Ziegfeld produced other successful Broadway shows such a Sally, Rio Rita and Show Boat. The Follies featured many well-known performers of the era including Fanny Brice, Ruth Etting, W.C. Fields, Eddie Cantor, Marilyn Miller, Will Rogers, Bert Williams and Ann Pennington. The first star Ziegfeld helped rise was the actress Anna Held, whom Ziegfeld made famous and married in 1897 but soon divorced in 1912. In 1914 Ziegfled wed actress Billie Burke, famous for portraying Glinda the Good in the Wizard of Oz, and also an original founder of the Ziegfeld Club. The couple gave birth to a daughter Patricia in 1916.
Through many years of trials and tribulations Florenz Ziegfeld Jr. continued to produce theater. In 1927 he built The Ziegfeld Theater on Sixth Avenue with the financial support of William Rudolph Hearst.
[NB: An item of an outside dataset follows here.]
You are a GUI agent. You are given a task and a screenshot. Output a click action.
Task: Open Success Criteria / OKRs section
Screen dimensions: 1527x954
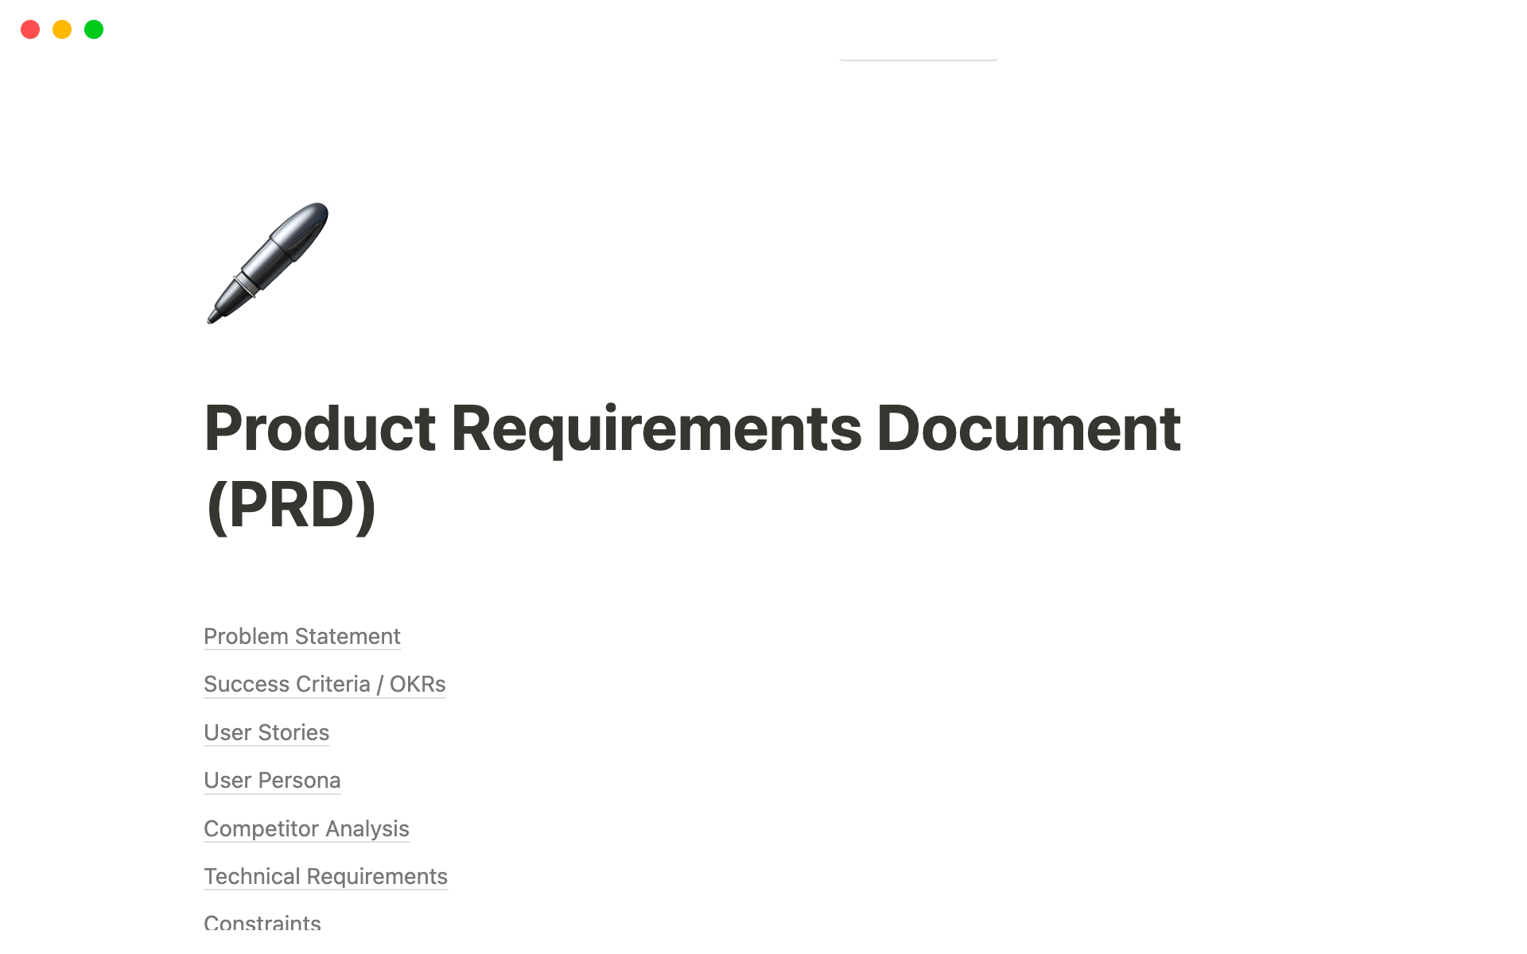(x=323, y=684)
Billie Burke (1884-1970) was an American actress remembered not only for her beauty, but also for her sparkling comic technique and distinguished career on stage and screen. Making her stage debut in 1903, Burke starred in dozens of Broadway and West End plays, as well as silent and talking films. In 1914, Burke wed Florenz Ziegfeld Jr., the Broadway impresario whose legendary series of Ziegfeld Follies featured statuesque show girls in fantastic costumes along side the greatest talents of the time. Ziegfeld “Glorified the American Girl” from 1907-1931. Their daughter, Patricia, was born in 1916. Burke also produced the 1934 and 1936 editions of The Ziegfeld Follies. After Ziegfeld’s death in 1932, Burke continued to honor her husband’s legacy through the establishment of the Ziegfeld Club Inc. in 1936.
Burke became a beloved character actress during Hollywood’s Golden Age, and was nominated for a 1939 Academy Award for her performance in Merrily We Live. The recipient of a star on the Hollywood Walk of Fame, she is eternally recognizable to all generations as Glinda the Good in MGM’s classic film The Wizard of Oz.
Doris Eaton Travis began her stage career in 1918 as the youngest dancer in the Ziegfeld Follies. She appeared in many musical reviews coast to coast. She achieved a degree of stardom in silent motion pictures, filming in New York, Hollywood, Egypt and the United Kingdom. Before retiring to her husband’s Oklahoma horse ranch, Doris owned and managed 18 Arthur Murray dance studios. In 2003 she wrote her highly-acclaimed auto-biography, “The Days We Danced.” As the last surviving principal of the Ziegfeld Follies, Doris passed away peacefully on May 11, 2010 at her Detroit, Michigan home. Two weeks earlier, she danced to a soldout standing ovation crowd at the Broadway Cares/Equity Fights AIDs Easter Bonnet Competition. She was 106 years old.